Extending on the above we can identify the following traps to avoid:

 

  • Improper goals – An entity needs to identify why it exists. If it can’t then there are very real problems from the outset. The acronym “SMART” for specific, measurable, realistic and time-bound construction of goals and objectives can help people think about how goals should be structured. Additionally, not only must the goals be clear and readily understandable but also clearly communicated. If more than one goal is identified for an organization then the goal framework must also be properly constructed for internal consistency.
  • Improper objectives – Functional areas need objectives that support the attainment of the entity’s goals. If objectives do not support the goal then resources and time are wasted and the goal jeopardized. Far too often objectives are not intentionally designed to support the overall attainment of the goal.
  • Focusing on the wrong efforts – Activities and investments that do not support the attainment of functional area objectives must be carefully reviewed. Either the efforts are wasteful or there are previously unknown dependencies driving the efforts that must be scrutinized.
  • Not understanding productivity – Additional people, processes and technology do not necessarily relate to improved productivity. Only if there is increased movement towards the goal has productivity been affected.
  • Silos and local over optimization – It is possible to do all of the right things within functional areas and still fail. When functional areas are allowed to be silos and there is a failure to understand that an entity is a system, then attempts to improve activities within a silo can negatively impact the attainment of goals. Functional area output can best be thought of as a vector in that there is force and direction. Only by managing these vectors can the organization move in the right direction in a timely, effective, efficient and economical manner.
  • Lack of Causality – Stakeholders must understand the relevance of what they do in relation to goals and objectives. They must understand, be they employee, contractor or supplier, that what they do truly matters. The cause and effect relationship must be clear. People must understand that what they do truly makes a difference.
  • Lack of Accountability – People must be held accountable for their actions, or inactions, relating to the attainment of objectives and goals. If there isn’t accountability, then human nature and entropy will inevitably intervene. Processes will break down and results will become suboptimal.
  • Lack of Risk Management - It is the purposeful planning and coordination of functional area objectives combined with risk management that will optimize a system. Management is tasked with delivering predictable results in accordance with functional area objectives and the overall goals of the organization. If risks are not managed then the resulting variation will jeopardize this mandate.

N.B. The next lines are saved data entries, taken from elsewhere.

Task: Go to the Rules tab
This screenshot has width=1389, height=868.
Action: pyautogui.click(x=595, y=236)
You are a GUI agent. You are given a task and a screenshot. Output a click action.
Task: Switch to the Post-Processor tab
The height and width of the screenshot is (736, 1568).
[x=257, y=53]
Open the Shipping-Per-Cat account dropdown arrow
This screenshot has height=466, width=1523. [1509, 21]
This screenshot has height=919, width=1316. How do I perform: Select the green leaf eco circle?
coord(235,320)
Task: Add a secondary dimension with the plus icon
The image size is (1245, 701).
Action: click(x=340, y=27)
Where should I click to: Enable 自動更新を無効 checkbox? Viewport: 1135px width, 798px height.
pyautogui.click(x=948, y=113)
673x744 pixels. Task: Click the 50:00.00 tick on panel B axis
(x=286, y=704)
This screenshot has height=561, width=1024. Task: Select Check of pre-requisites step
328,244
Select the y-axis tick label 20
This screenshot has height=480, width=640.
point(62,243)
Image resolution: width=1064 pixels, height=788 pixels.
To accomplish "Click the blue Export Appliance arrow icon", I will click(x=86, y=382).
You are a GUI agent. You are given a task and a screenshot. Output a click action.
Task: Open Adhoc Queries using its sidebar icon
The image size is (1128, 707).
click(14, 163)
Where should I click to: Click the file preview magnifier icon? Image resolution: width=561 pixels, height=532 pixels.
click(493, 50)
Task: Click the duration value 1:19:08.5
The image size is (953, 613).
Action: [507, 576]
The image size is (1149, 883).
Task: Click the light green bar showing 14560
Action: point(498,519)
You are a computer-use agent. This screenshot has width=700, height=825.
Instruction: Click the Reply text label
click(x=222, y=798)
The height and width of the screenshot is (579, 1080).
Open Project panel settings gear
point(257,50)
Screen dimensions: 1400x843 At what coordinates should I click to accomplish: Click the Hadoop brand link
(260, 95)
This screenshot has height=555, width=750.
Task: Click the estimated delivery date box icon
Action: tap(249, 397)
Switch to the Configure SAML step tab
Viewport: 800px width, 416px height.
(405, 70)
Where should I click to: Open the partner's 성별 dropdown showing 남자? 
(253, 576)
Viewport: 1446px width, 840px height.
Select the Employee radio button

Without proper goals, an organization will be adrift. Once they are established then functional area objectives must be aligned to maximize the overall entity’s productivity. At the same time, risks must be understood and managed to ensure that objectives and goals are properly safeguarded. IT must be actively involved to assist both with the formulation of strategy and tactical plans due to both its ability to utilize technology as a force magnifier of productivity and to assist with the management of risks. With the proper management thought processes and supporting culture, the potential value of the organization can be optimized.